Platanthera ciliaris, with its spectacularly fringed lip and long spur, is familiar to many residents on the US east coast. In the southeastern states it grows in acidic soils in longleaf pine savannahs, wet open meadows, forests, seepage slopes and road edges. In the northern part of its range it grows in bogs and wetlands. Like many wetland species, it depends on fire to maintain an open canopy.

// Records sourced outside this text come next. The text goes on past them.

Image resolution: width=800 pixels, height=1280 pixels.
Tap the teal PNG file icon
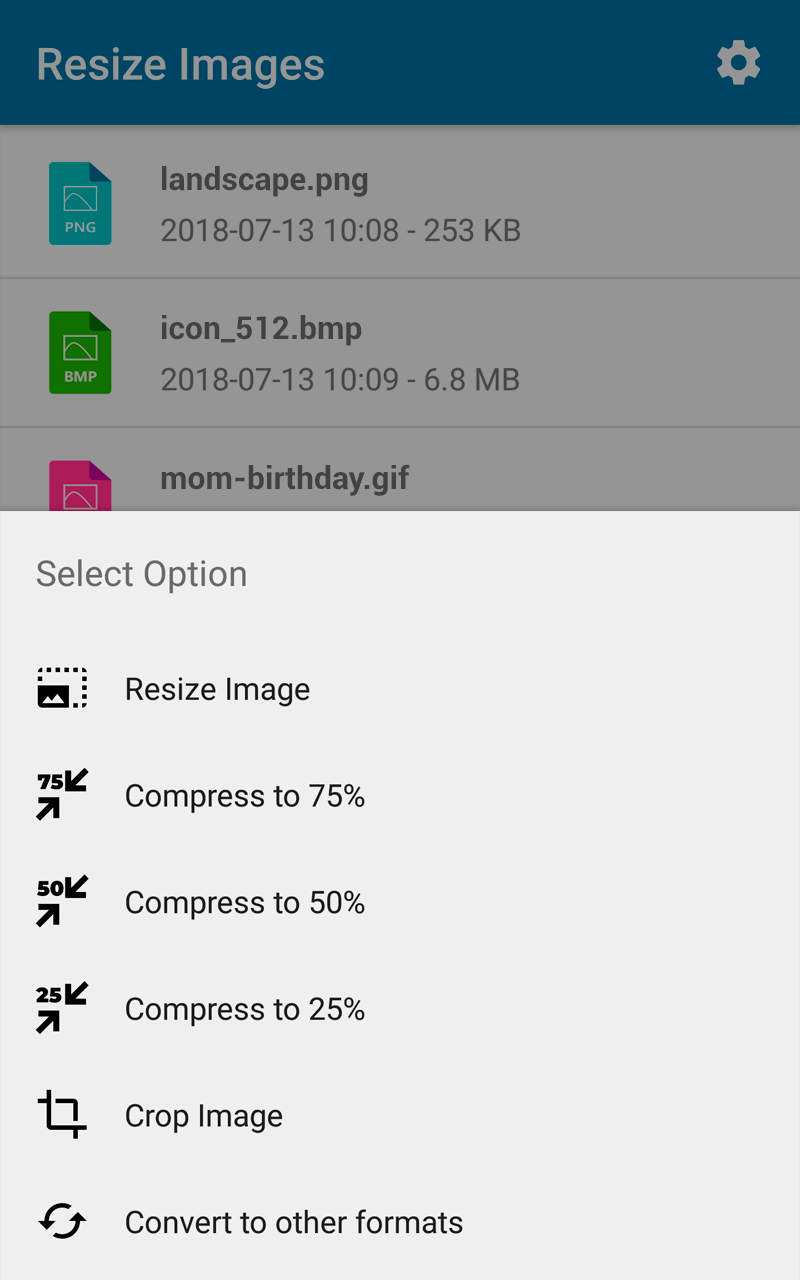tap(80, 203)
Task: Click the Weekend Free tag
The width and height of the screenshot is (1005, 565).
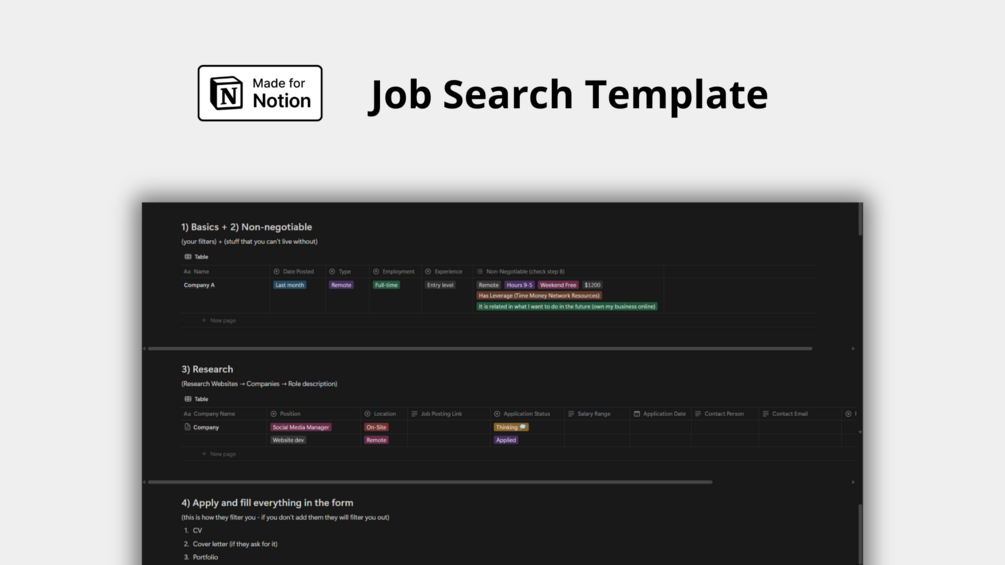Action: point(558,285)
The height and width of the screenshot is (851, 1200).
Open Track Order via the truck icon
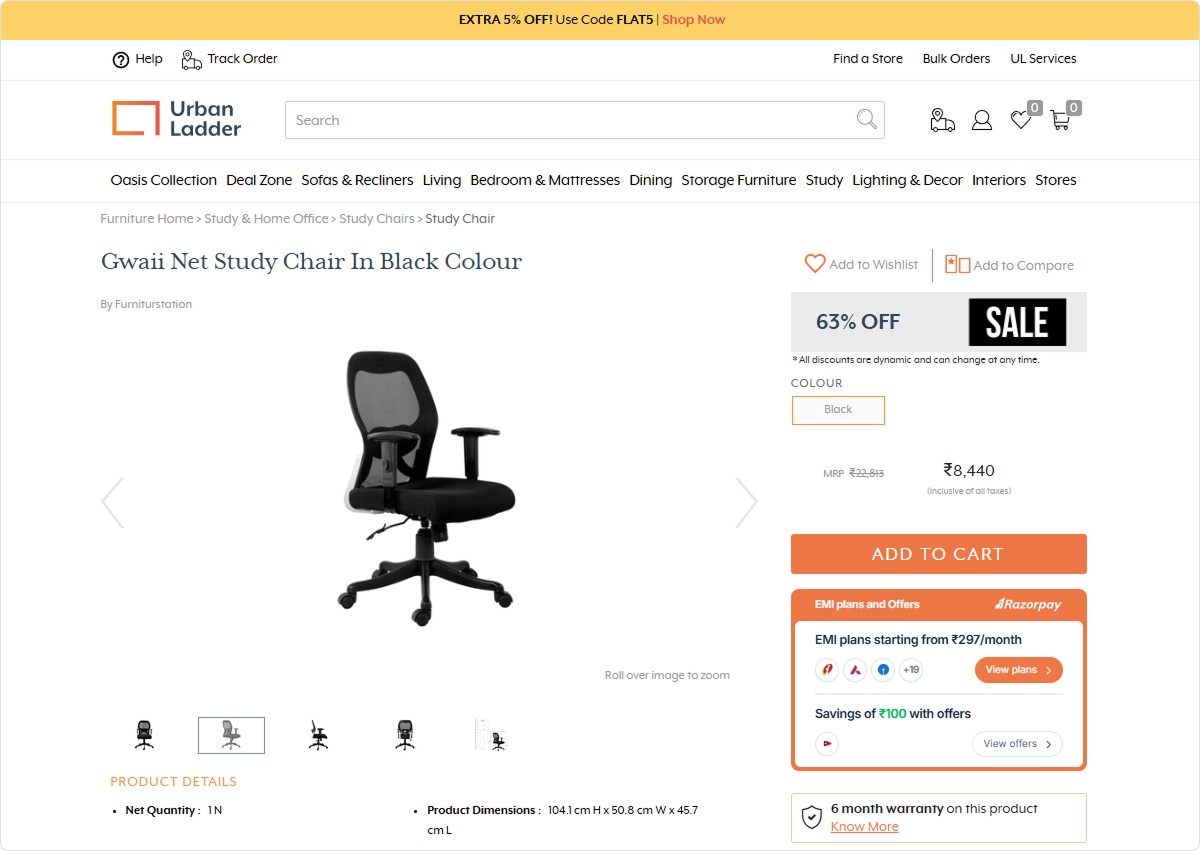click(191, 59)
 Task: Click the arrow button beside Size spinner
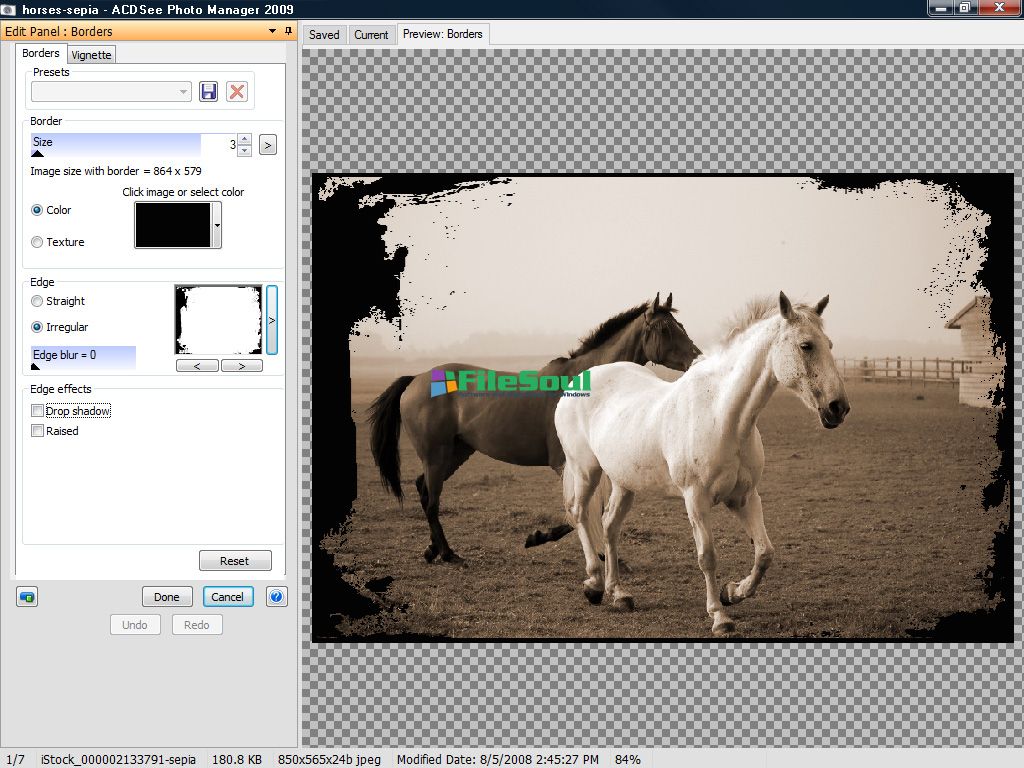click(x=267, y=145)
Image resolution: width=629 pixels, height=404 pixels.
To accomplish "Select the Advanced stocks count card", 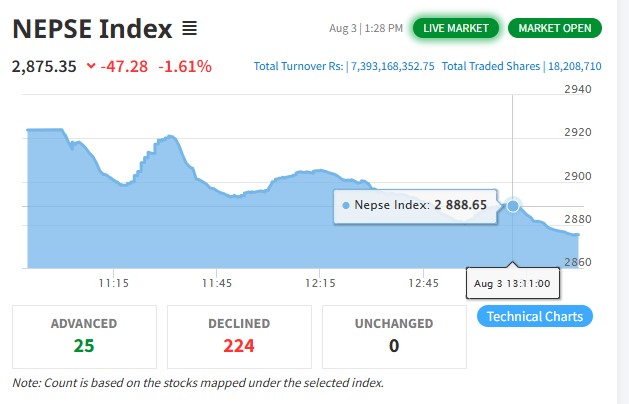I will click(x=84, y=336).
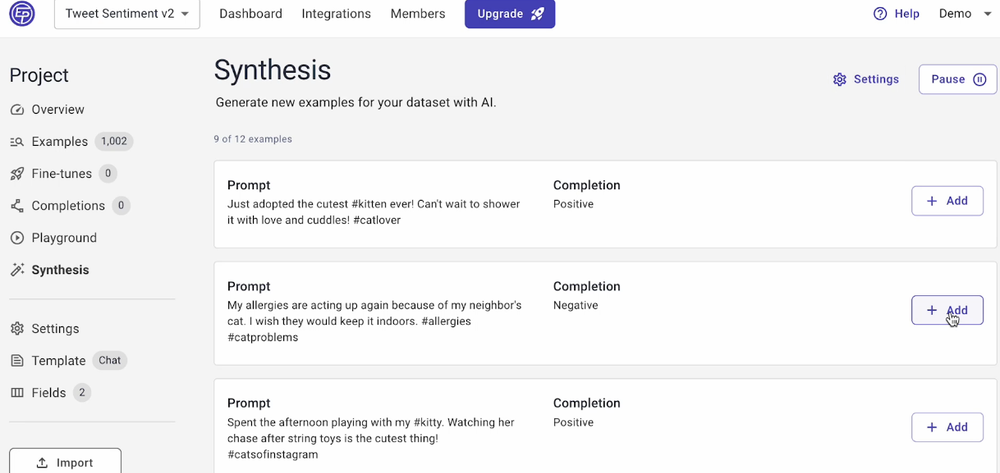1000x473 pixels.
Task: Click the Upgrade button
Action: [x=510, y=14]
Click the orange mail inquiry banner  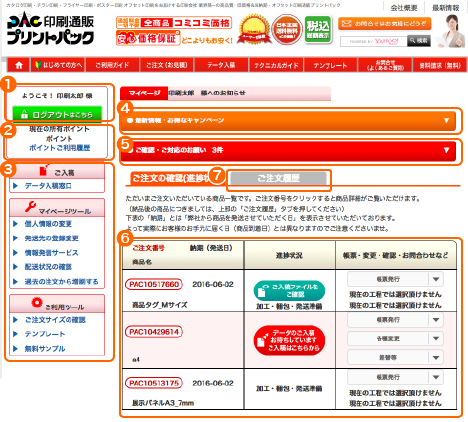click(385, 24)
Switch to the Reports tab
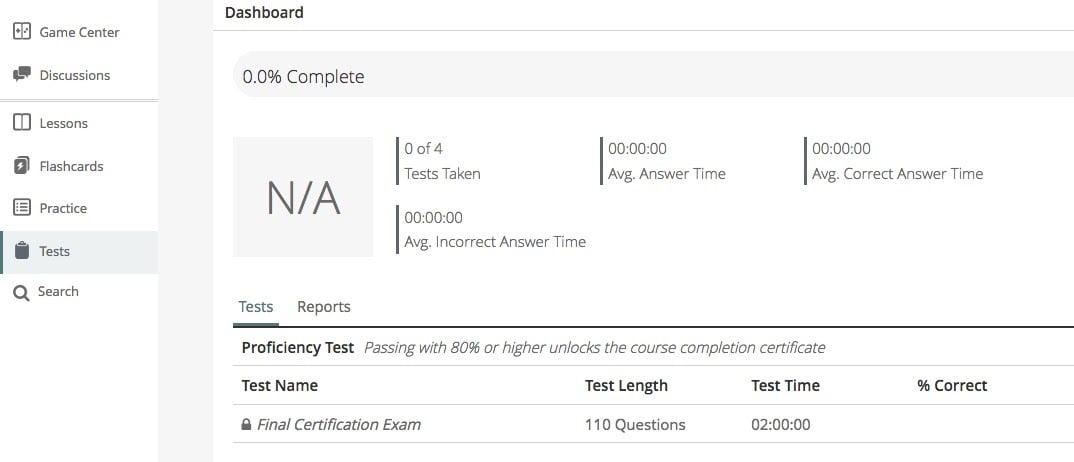This screenshot has height=462, width=1074. [x=323, y=307]
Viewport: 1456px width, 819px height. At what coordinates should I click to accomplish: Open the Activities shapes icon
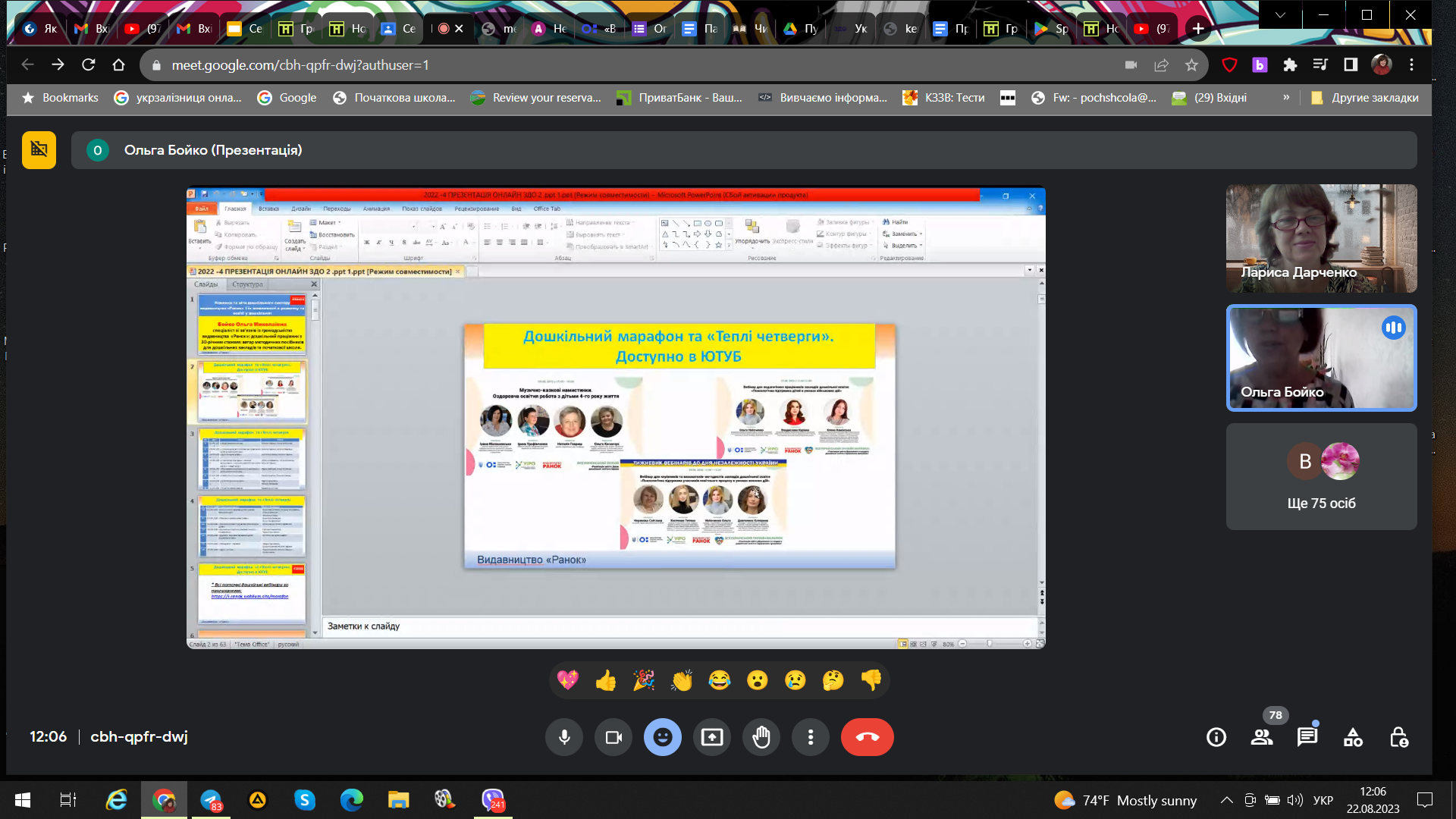click(x=1353, y=737)
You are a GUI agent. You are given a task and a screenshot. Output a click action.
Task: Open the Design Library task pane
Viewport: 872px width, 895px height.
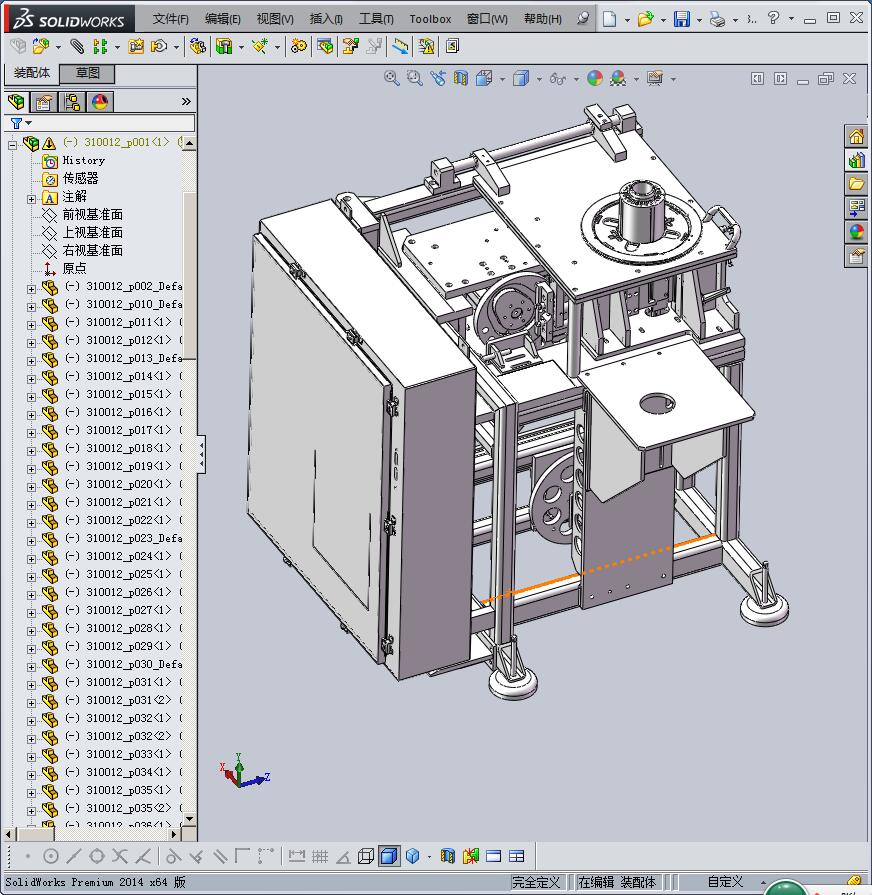coord(856,161)
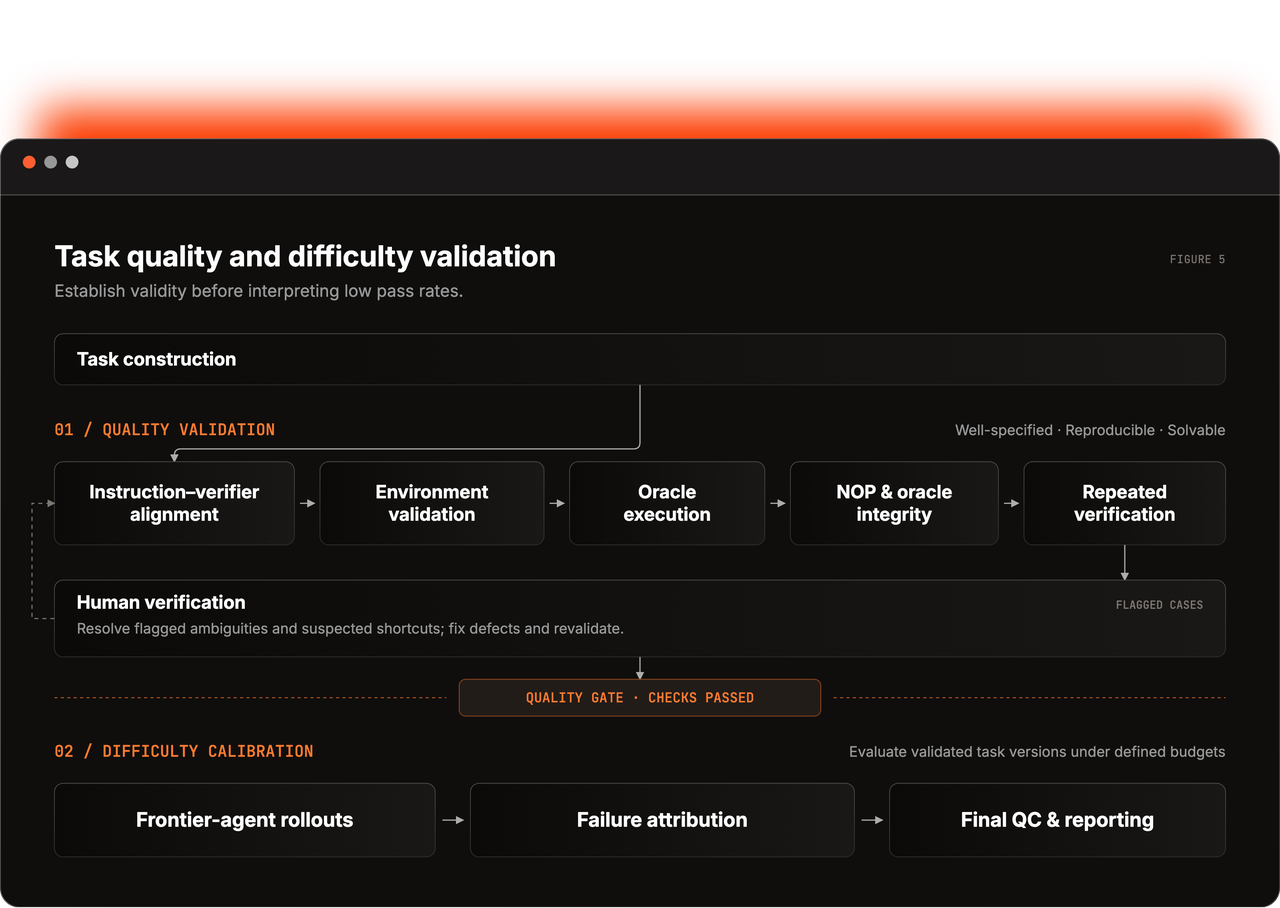Viewport: 1280px width, 908px height.
Task: Select the Task construction bar
Action: (x=640, y=359)
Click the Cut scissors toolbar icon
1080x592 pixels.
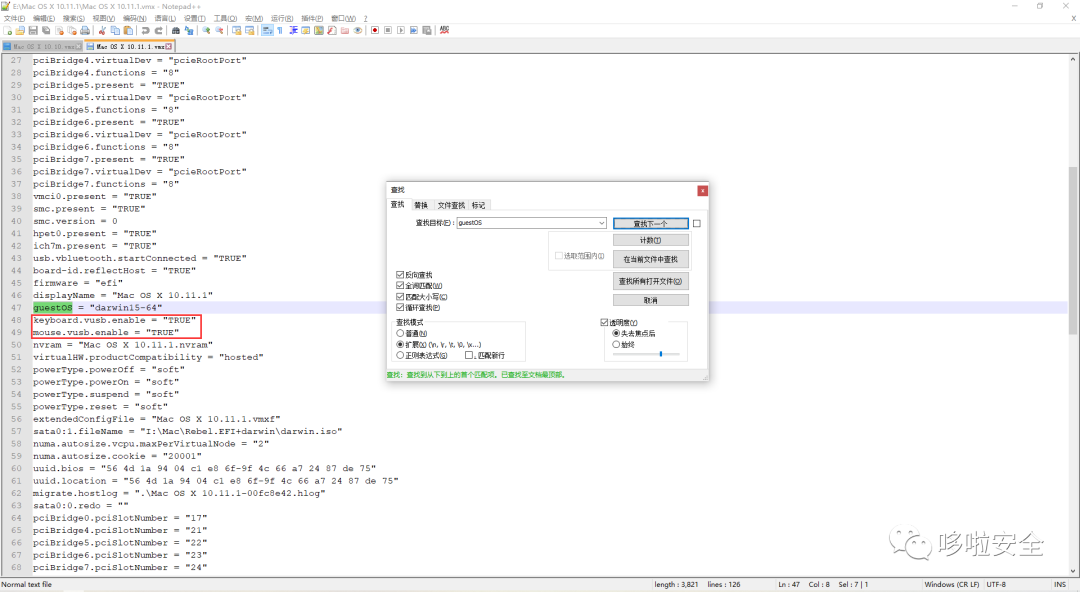(x=103, y=30)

A few fascinating studies have found evidence for different pollination ecotypes in Yellow Fringed Orchid. An ecotype is a locally adapted population that is genetically different from other populations. The studies found that in the mountains, the short-tongued butterfly, Papilio troilus, was the predominant and most effective pollinator; and in the coastal plain, the long-tongued Papilio palamedes was the predominant, but less effective pollinator. The coastal plain butterflies were less effective pollinators because their longer tongues kept their bodies at a distance from the pollinarium. The research suggested that the long-tongued coastal plain butterflies were exerting selection pressure for longer spurs on the coastal plain populations of Platanthera ciliaris.
ABG's Conservation Coordinator, Matt Richards, says that Platanthera ciliaris is easy to germinate in the lab, fast growing and produces vigorous seedlings. Some of the plants that Matt produced are in the nursery and are flowering now.